Work instruction ▸ This task asks for the lines from the one with "This screenshot has width=815, height=538." to the final line below, repeated exactly, with pictures omitted.

Extracted data ▸
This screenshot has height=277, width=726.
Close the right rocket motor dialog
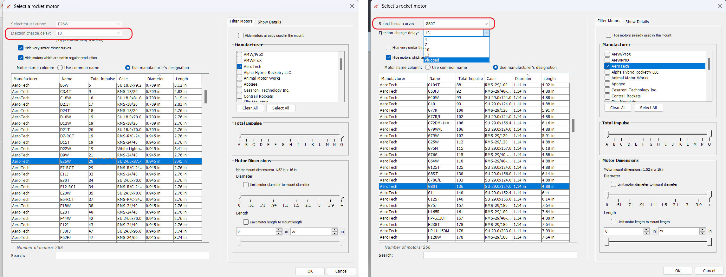pyautogui.click(x=720, y=6)
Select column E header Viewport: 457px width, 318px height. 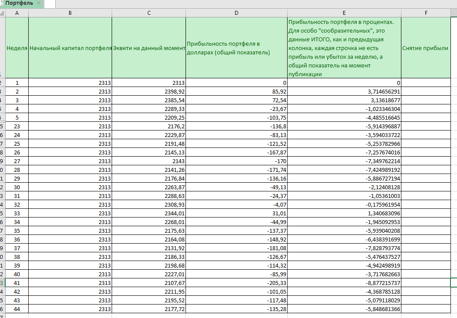344,13
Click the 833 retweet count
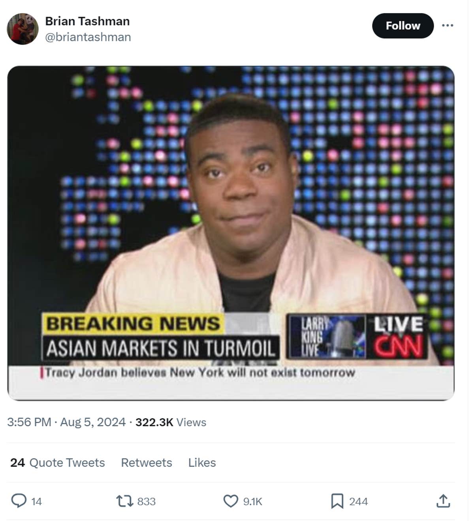474x521 pixels. [x=147, y=501]
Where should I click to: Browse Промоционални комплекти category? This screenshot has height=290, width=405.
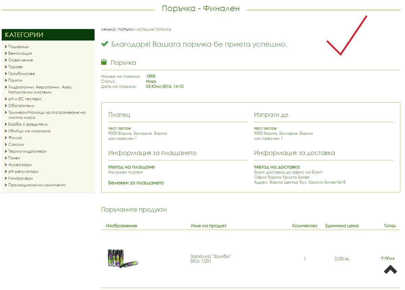[x=37, y=185]
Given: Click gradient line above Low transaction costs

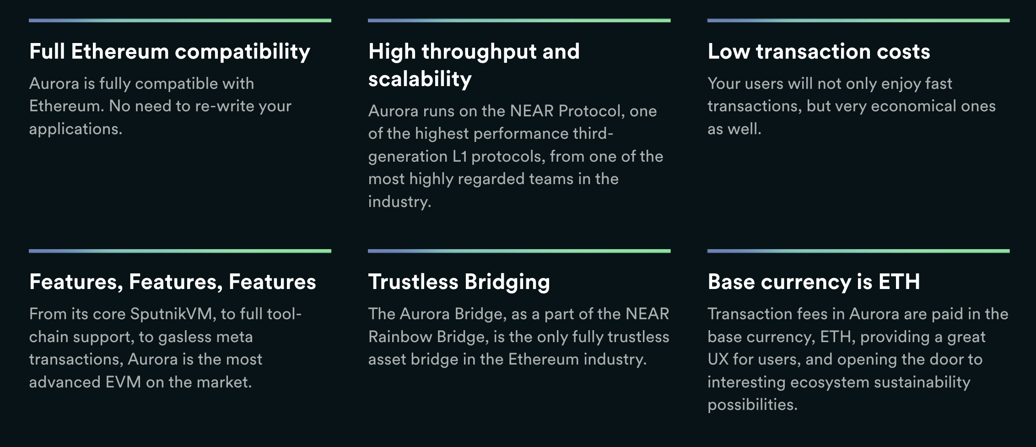Looking at the screenshot, I should (858, 21).
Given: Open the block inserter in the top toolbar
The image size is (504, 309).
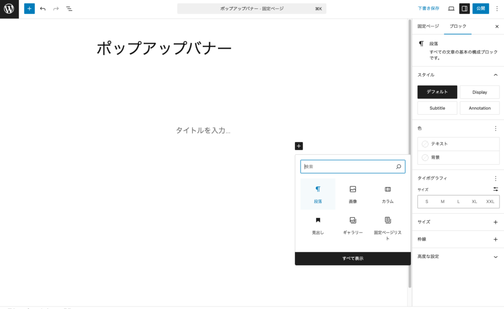Looking at the screenshot, I should (29, 8).
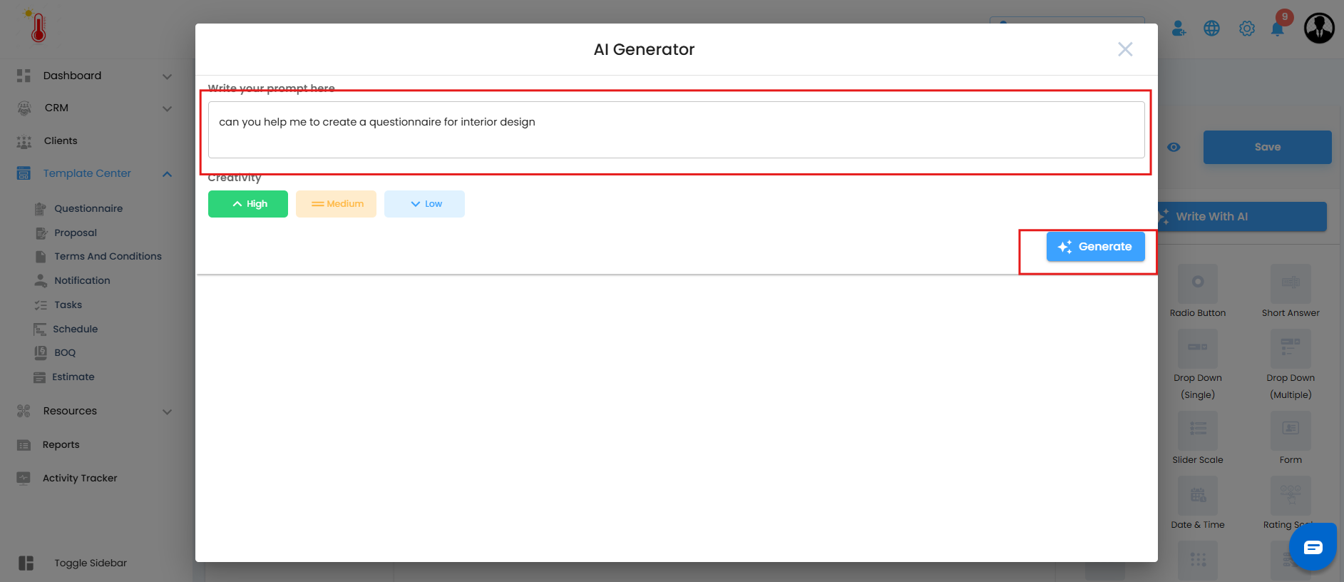Click the Toggle Sidebar icon
Viewport: 1344px width, 582px height.
click(x=26, y=563)
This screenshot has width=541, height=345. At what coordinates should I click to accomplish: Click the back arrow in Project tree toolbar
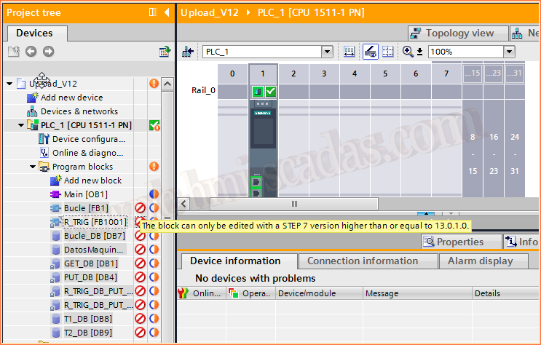(x=31, y=51)
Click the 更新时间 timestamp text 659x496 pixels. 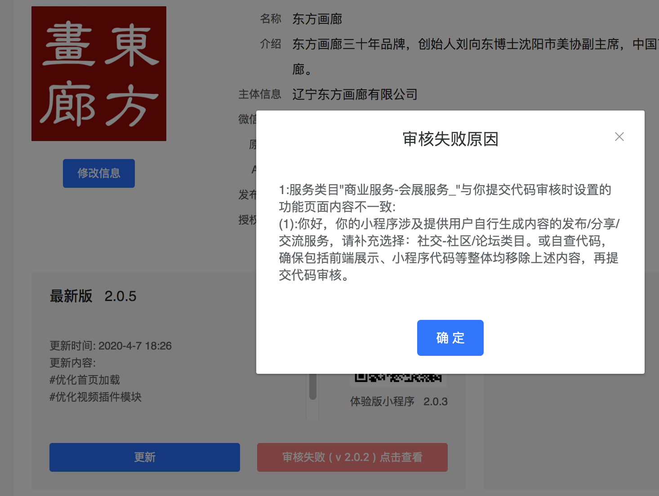tap(110, 346)
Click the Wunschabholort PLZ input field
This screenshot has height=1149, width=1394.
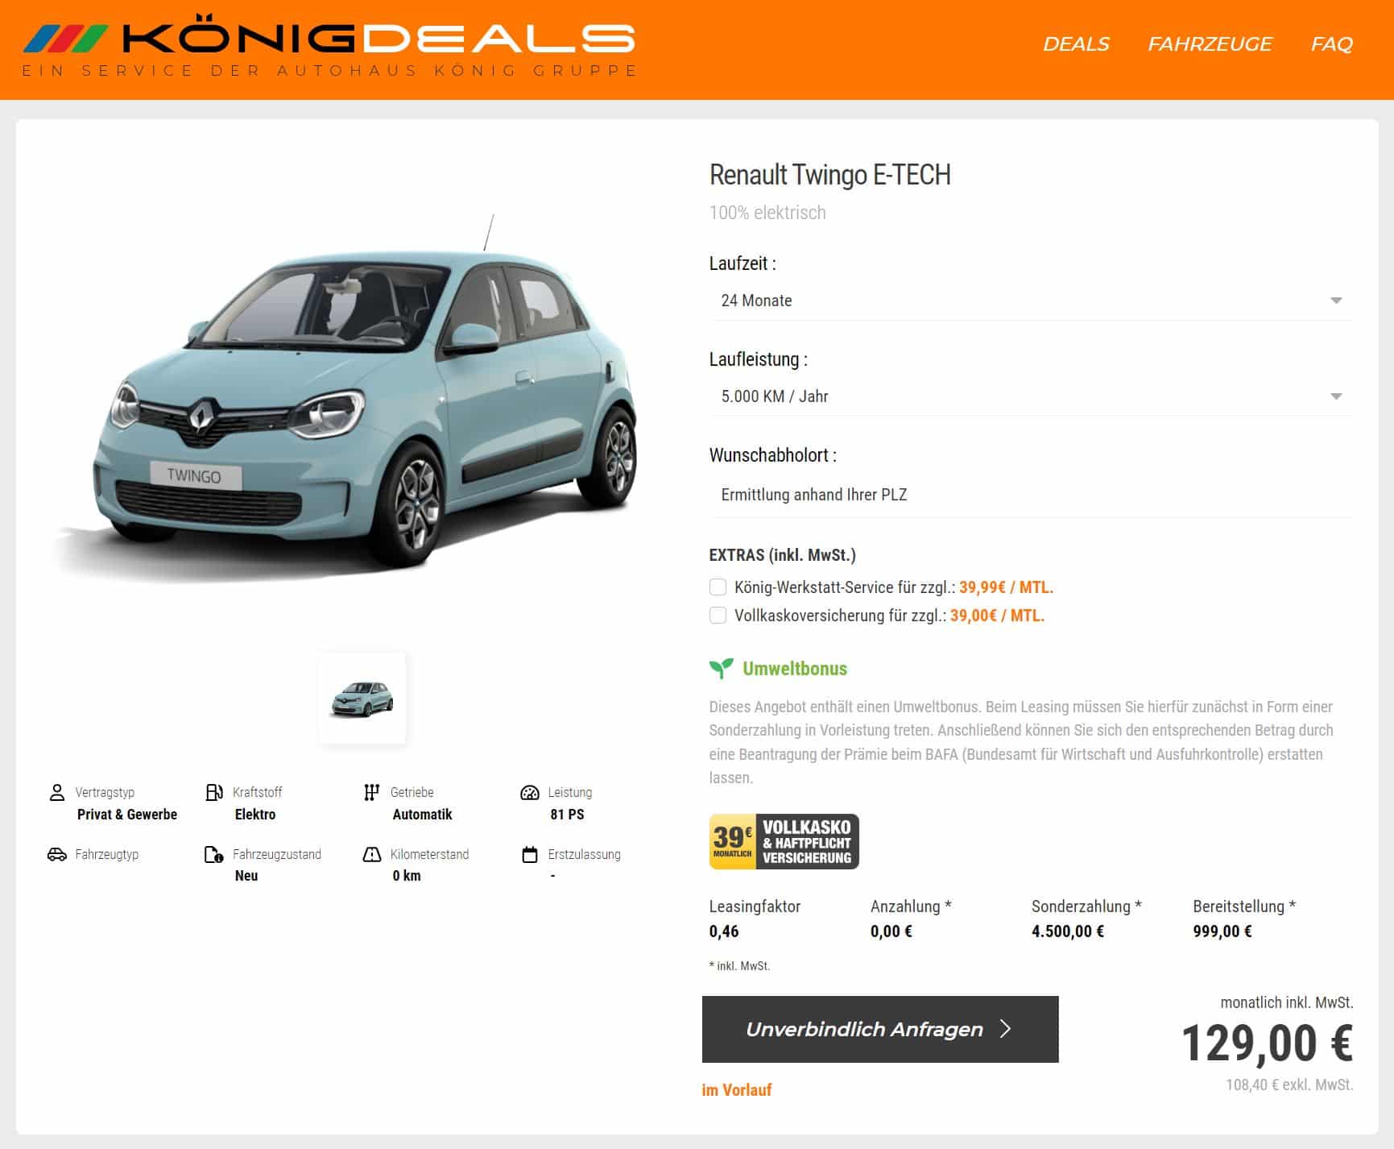tap(1031, 495)
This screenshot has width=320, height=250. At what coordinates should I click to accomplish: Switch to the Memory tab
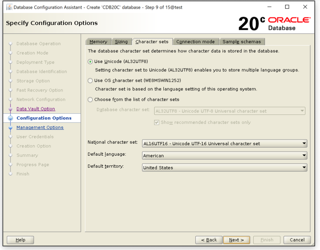coord(98,42)
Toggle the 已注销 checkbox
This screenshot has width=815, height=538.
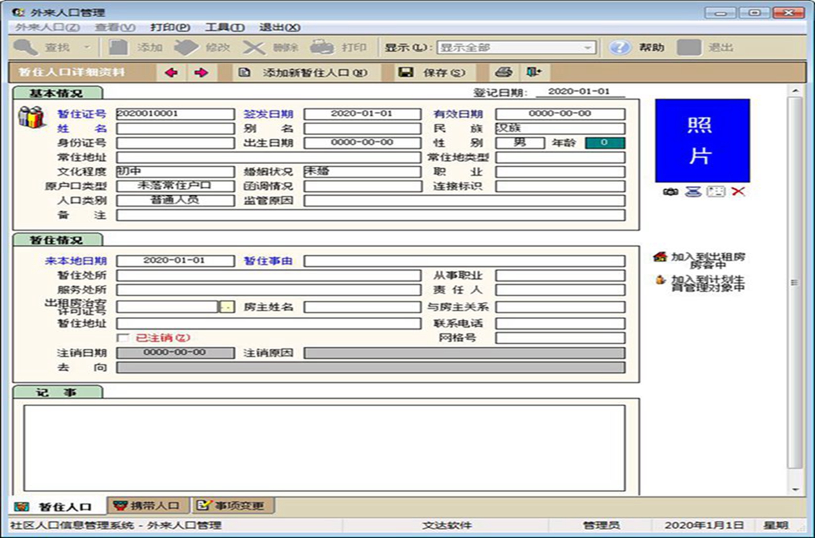[x=122, y=338]
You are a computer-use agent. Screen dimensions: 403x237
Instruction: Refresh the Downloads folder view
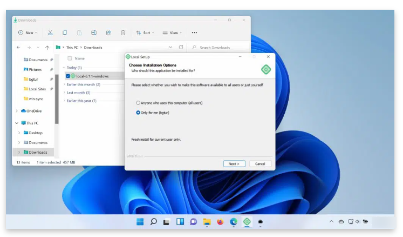(181, 47)
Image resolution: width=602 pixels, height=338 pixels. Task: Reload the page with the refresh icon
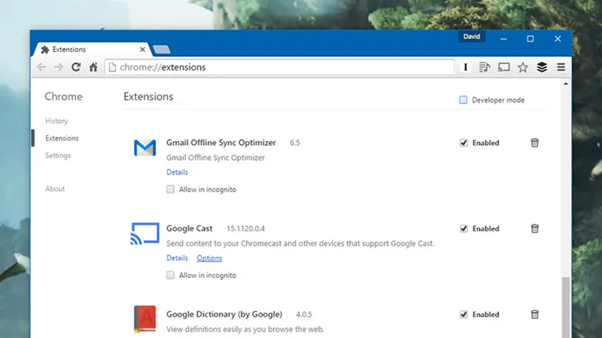click(75, 67)
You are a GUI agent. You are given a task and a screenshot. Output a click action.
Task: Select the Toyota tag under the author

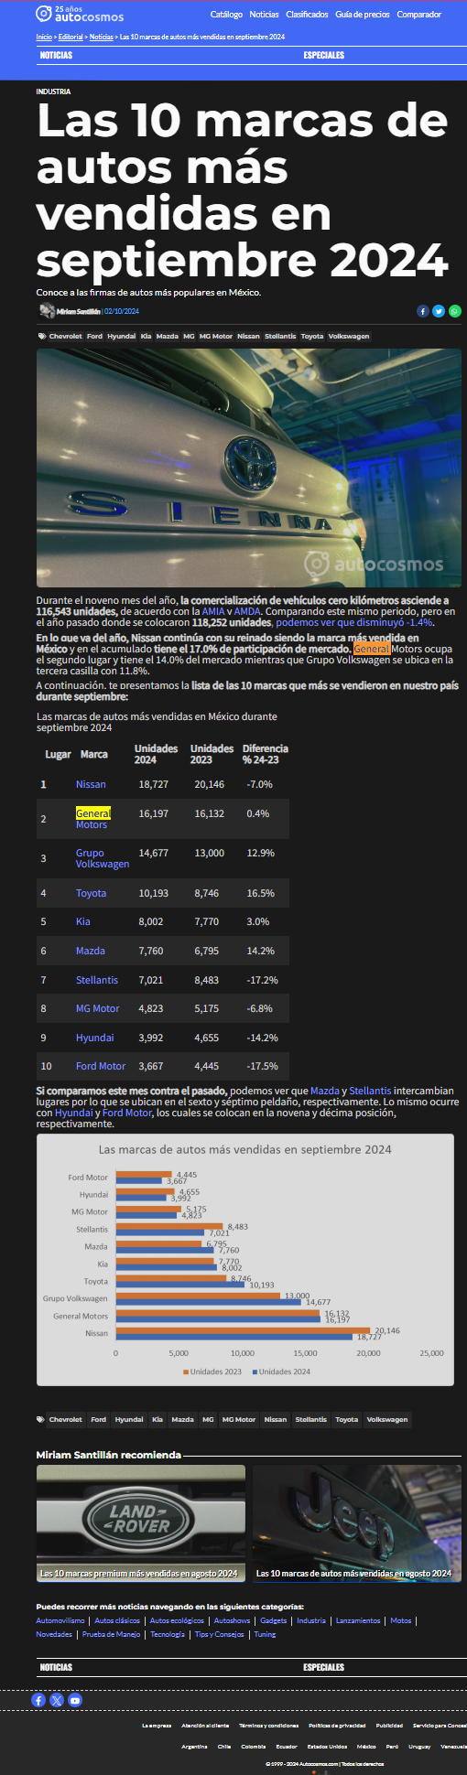coord(312,336)
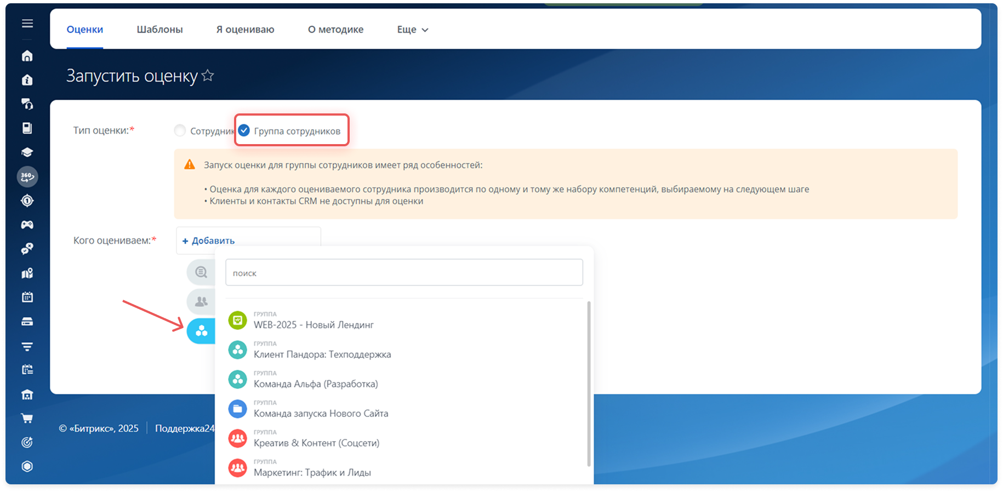Image resolution: width=1003 pixels, height=492 pixels.
Task: Expand the 'Еще' dropdown menu
Action: click(x=412, y=30)
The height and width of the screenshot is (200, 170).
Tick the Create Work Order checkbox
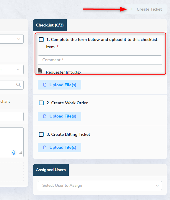[41, 103]
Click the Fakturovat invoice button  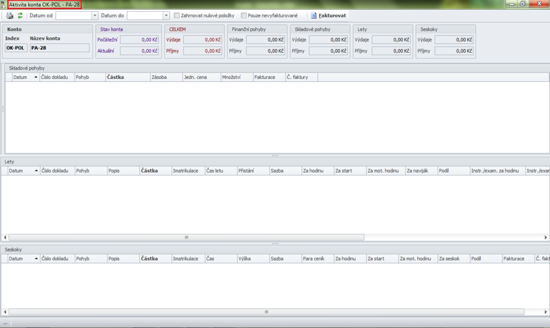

Response below ▸
This screenshot has width=815, height=538.
[x=122, y=338]
You are a computer-use agent. Screen dimensions: 403x237
Instruction: Refresh the Downloads folder view
(181, 47)
Image resolution: width=602 pixels, height=338 pixels. Task: Reload the page with the refresh icon
click(75, 67)
You are a GUI agent. You are given a task and a screenshot. Output a click action.
Task: Select the Toyota tag under the author

coord(312,336)
Image resolution: width=1003 pixels, height=492 pixels.
Task: Expand the 'Еще' dropdown menu
Action: click(x=412, y=30)
The height and width of the screenshot is (200, 170).
Tick the Create Work Order checkbox
[41, 103]
Click the Fakturovat invoice button  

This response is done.